На стене траурного зала висел белый холст. И черным по белому были начертаны строки «Живых героев»:

 
…И если в гробу
Мне придется лежать,-
Я знаю:
Печальной толпою
На кладбище гроб мой
Пойдут провожать
Спасенные мною герои.
 

Сбылось и это его предвидение. И Дом литераторов и улица Герцена были переполнены живыми героями его стихов, пришедшими проститься с давним и добрым другом.

 
…Прохожий застынет
И спросит тепло:
– Кто это умер, приятель? –
Герои ответят:
– Умер Светлов!
Он был настоящий писатель!
 

Рядом с этими строчками на стене зала можно было бы поместить другой холст, со словами из статьи Светлова, напечатанной в «Комсомольской правде» примерно за год до этого скорбного дня:

«…Я абсолютно убежден в том, что когда люди меня потеряют, они загрустят.

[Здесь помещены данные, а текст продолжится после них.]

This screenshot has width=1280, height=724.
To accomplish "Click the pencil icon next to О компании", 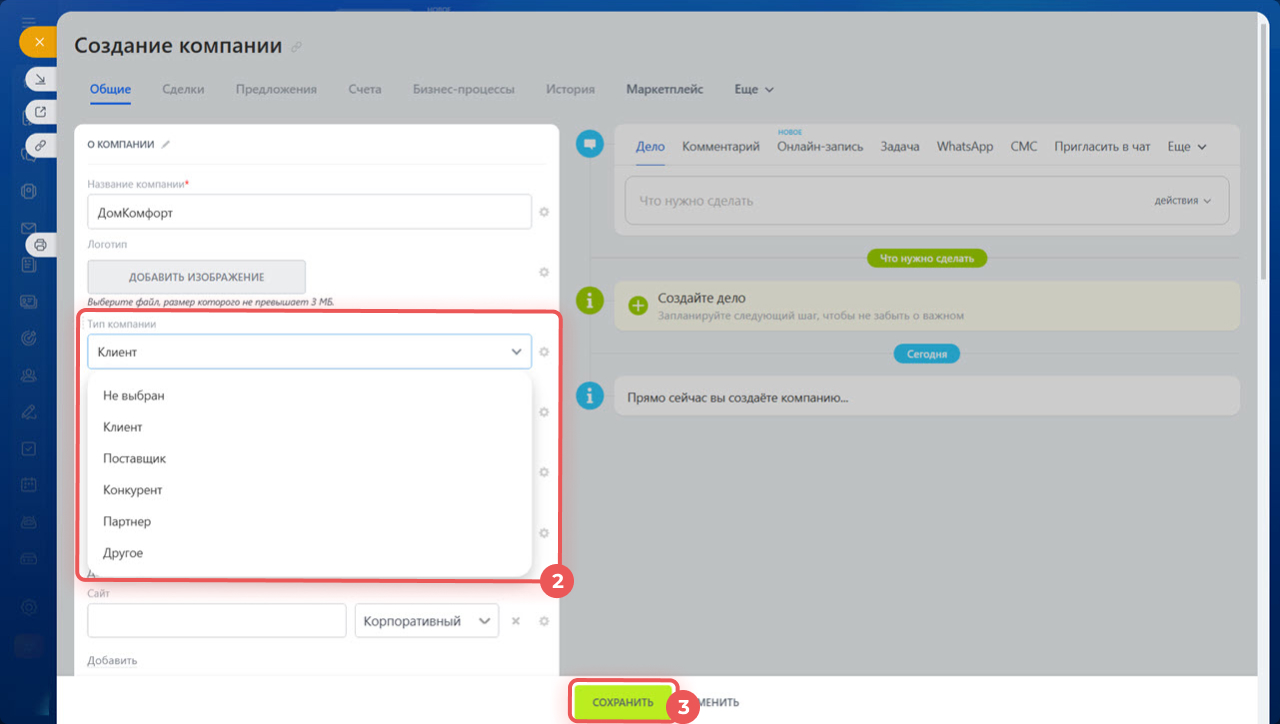I will 166,144.
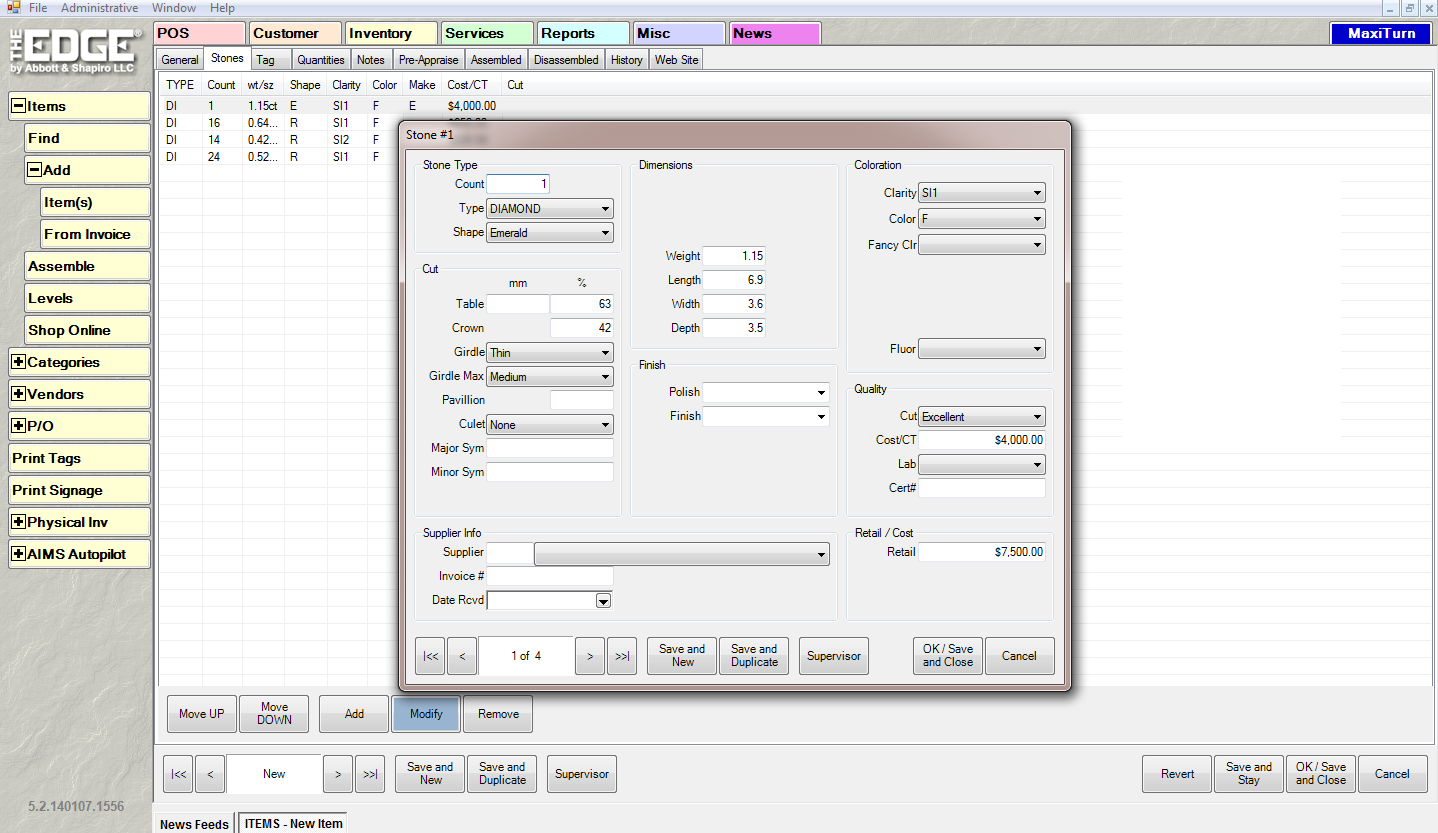Go to previous stone in dialog
Viewport: 1438px width, 833px height.
(x=462, y=656)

Значит, я для чего-то и для кого-то существовал. Значит, я был на земле не только прохожим, но и вел куда-то людей и что-то им объяснял. Значит, я был не насекомым, а человеком. Не надо мне памятников. Я весь, со всеми своими кровеносными сосудами, хочу быть всегда со всем человечеством. Не важно, что это не получилось. Важно, что я хотел этого».